PROBLEM
Copy each of the entries below word for word, leaving out the pictures.

----

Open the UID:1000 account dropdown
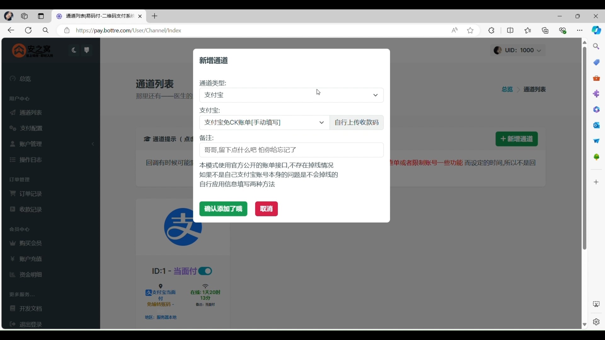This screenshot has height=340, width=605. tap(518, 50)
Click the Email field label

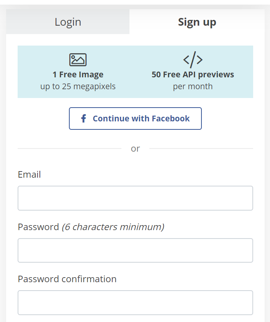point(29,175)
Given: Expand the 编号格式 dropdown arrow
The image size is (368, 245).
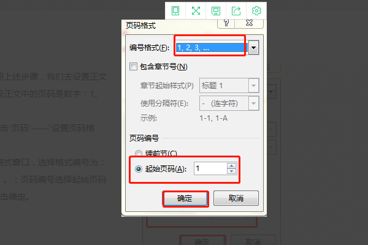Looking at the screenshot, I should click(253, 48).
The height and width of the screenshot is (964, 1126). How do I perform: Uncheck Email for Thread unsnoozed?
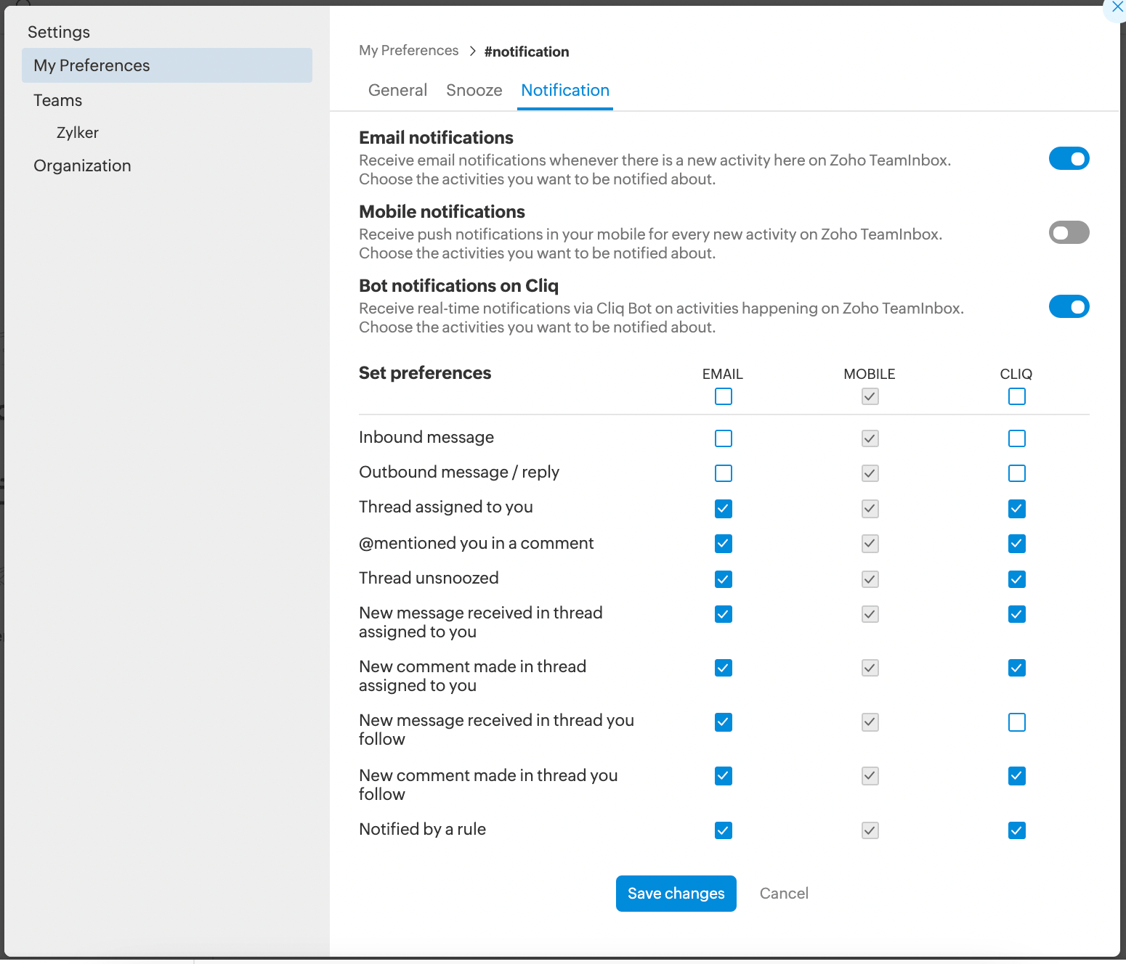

----

RESULT OF THIS TASK
Open the UID:1000 account dropdown
This screenshot has height=340, width=605. tap(518, 50)
Click the Email field label

point(29,175)
Given: Expand the 编号格式 dropdown arrow
The image size is (368, 245).
Looking at the screenshot, I should click(253, 48).
The height and width of the screenshot is (964, 1126). How do I perform: Uncheck Email for Thread unsnoozed?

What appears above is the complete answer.